# About this task
Of all the lines below, return only those starting with the line holding "Click the red 财" and going on through the line holding "Task: Click the 1,GGGGGG: 1/UUUUCC line", exactly as written.

# Supplied records
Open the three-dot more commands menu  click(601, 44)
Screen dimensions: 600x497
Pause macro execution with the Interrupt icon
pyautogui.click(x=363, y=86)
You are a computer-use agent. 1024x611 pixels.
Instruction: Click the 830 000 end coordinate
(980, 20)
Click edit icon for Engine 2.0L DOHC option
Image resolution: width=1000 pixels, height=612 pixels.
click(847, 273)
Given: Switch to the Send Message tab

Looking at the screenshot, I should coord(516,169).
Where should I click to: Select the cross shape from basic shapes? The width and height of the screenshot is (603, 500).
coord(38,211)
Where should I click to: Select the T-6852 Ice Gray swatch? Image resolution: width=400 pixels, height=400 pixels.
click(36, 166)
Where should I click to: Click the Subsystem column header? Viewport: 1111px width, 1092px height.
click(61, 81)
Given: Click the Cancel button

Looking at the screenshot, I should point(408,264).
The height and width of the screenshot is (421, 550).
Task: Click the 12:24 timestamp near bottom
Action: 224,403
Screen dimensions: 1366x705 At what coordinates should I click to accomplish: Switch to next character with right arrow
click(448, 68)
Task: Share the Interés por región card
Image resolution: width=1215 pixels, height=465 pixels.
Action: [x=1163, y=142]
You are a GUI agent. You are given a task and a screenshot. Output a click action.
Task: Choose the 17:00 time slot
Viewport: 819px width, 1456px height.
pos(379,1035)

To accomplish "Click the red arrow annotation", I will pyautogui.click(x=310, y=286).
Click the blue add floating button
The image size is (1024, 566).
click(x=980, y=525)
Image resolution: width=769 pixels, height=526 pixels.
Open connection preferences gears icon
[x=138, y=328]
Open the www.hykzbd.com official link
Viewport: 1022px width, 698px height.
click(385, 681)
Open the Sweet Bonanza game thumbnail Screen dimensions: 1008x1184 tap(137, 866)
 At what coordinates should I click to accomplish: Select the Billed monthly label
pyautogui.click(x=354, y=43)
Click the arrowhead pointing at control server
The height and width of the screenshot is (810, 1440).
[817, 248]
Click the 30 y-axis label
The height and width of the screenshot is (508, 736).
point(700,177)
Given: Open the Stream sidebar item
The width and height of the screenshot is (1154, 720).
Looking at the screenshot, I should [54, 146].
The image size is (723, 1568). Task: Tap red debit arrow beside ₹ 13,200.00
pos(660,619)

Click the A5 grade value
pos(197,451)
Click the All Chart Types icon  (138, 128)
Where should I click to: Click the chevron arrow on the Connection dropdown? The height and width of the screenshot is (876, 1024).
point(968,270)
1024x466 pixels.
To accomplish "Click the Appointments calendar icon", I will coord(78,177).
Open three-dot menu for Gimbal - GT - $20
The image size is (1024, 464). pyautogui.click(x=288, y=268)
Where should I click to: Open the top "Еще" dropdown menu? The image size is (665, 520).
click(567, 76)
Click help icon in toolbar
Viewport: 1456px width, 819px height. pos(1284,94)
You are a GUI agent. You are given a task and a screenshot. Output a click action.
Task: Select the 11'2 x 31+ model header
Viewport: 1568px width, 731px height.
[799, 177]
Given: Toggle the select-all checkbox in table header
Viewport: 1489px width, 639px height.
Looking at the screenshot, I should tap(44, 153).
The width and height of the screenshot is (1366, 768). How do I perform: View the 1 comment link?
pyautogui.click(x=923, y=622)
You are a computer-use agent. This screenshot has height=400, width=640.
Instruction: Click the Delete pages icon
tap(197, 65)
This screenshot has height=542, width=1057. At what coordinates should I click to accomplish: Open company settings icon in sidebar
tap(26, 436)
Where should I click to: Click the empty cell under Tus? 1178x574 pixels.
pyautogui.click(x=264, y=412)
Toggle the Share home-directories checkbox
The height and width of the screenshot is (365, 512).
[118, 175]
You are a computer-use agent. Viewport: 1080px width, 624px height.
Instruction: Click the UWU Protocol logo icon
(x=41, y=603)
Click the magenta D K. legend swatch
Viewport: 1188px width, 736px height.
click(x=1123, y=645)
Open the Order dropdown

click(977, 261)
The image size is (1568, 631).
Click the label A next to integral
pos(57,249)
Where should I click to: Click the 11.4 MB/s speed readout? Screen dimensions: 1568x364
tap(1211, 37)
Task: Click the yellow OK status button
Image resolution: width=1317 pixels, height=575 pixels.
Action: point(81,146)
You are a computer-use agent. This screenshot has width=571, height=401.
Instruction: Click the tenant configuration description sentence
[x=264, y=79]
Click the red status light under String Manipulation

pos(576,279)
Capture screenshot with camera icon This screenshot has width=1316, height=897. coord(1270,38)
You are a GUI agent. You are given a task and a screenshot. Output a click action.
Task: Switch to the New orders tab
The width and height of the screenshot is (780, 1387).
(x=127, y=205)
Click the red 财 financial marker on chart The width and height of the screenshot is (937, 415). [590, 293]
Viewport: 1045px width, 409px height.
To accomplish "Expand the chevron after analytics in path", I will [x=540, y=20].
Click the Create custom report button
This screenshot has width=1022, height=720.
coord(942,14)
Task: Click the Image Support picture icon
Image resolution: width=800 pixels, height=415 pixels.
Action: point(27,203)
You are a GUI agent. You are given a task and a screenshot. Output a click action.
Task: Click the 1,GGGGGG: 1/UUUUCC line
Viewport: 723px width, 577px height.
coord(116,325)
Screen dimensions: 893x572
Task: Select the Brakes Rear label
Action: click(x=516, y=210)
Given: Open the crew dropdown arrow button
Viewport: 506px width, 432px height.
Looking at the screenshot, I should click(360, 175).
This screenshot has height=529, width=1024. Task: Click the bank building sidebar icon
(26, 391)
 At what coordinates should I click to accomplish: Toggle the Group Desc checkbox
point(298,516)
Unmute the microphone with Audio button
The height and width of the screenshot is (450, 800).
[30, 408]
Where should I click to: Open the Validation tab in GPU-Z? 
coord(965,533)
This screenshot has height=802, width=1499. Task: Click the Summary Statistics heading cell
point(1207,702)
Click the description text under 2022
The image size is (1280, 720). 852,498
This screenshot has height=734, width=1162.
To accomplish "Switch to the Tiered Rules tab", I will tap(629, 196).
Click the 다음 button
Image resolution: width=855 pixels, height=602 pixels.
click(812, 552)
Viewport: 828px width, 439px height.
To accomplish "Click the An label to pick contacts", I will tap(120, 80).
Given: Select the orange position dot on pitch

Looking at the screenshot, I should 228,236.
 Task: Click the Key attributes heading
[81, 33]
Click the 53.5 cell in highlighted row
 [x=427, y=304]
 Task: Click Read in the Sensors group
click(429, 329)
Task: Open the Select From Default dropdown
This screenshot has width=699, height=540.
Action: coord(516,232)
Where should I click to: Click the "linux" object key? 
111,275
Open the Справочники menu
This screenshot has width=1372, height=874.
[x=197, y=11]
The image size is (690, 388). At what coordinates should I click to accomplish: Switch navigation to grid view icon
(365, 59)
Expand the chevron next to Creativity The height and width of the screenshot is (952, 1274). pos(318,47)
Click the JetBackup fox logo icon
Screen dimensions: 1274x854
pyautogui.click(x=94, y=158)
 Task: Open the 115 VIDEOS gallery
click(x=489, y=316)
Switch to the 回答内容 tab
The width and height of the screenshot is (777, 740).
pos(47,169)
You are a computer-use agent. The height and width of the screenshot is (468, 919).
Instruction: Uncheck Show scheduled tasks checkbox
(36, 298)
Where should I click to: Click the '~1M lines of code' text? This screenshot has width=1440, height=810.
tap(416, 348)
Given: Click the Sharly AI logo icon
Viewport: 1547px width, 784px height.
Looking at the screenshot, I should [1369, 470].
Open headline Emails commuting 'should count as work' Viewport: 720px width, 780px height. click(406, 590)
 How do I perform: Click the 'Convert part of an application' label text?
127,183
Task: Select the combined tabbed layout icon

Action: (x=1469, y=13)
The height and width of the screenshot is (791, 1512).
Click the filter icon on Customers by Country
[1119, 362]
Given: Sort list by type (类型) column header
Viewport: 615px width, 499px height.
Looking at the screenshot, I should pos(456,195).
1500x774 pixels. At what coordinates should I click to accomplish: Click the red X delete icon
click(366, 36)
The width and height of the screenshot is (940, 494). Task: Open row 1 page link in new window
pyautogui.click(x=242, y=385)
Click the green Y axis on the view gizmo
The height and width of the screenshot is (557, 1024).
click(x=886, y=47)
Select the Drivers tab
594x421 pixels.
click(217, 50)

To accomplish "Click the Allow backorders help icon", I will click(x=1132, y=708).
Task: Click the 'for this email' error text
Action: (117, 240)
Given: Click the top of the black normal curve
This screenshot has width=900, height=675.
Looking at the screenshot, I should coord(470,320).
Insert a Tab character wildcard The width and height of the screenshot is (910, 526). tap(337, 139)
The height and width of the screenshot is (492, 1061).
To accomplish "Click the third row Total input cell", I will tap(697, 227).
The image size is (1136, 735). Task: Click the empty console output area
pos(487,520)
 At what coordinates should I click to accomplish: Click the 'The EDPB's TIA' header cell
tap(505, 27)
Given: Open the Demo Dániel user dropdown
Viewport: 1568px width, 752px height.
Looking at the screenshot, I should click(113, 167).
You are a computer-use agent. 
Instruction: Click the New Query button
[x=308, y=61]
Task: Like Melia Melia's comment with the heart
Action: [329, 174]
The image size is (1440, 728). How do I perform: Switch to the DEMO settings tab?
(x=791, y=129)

# Response below
Click the red 财 financial marker on chart The width and height of the screenshot is (937, 415). [590, 293]
Viewport: 1045px width, 409px height.
To accomplish "Expand the chevron after analytics in path", I will [x=540, y=20].
Click the Create custom report button
This screenshot has width=1022, height=720.
coord(942,14)
Task: Click the Image Support picture icon
Image resolution: width=800 pixels, height=415 pixels.
Action: point(27,203)
You are a GUI agent. You are given a task and a screenshot. Output a click action.
Task: Click the 1,GGGGGG: 1/UUUUCC line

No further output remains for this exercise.